### Problem description
Begin with the opening line of the records and extract each line through the one holding "You are a computer-use"; pictures are not part of the copy.

(Data extracted from a collection)
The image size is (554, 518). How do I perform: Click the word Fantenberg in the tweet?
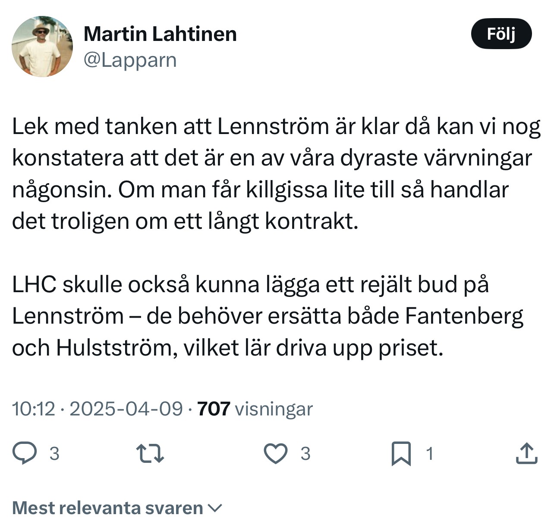click(464, 316)
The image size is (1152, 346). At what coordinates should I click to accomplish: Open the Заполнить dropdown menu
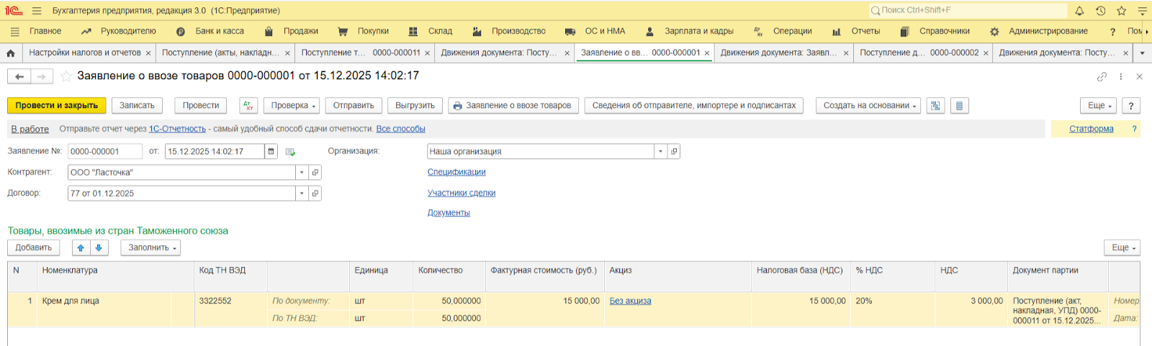(x=151, y=247)
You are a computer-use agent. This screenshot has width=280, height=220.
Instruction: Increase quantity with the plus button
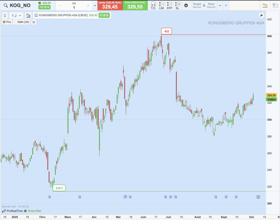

### Answer box
The image size is (554, 518). How do I perform: Click the word Fantenberg in the tweet?
click(464, 316)
The image size is (1152, 346). At what coordinates should I click to accomplish: Open the Заполнить dropdown menu
(x=151, y=247)
You are a computer-use agent. This screenshot has width=280, height=220.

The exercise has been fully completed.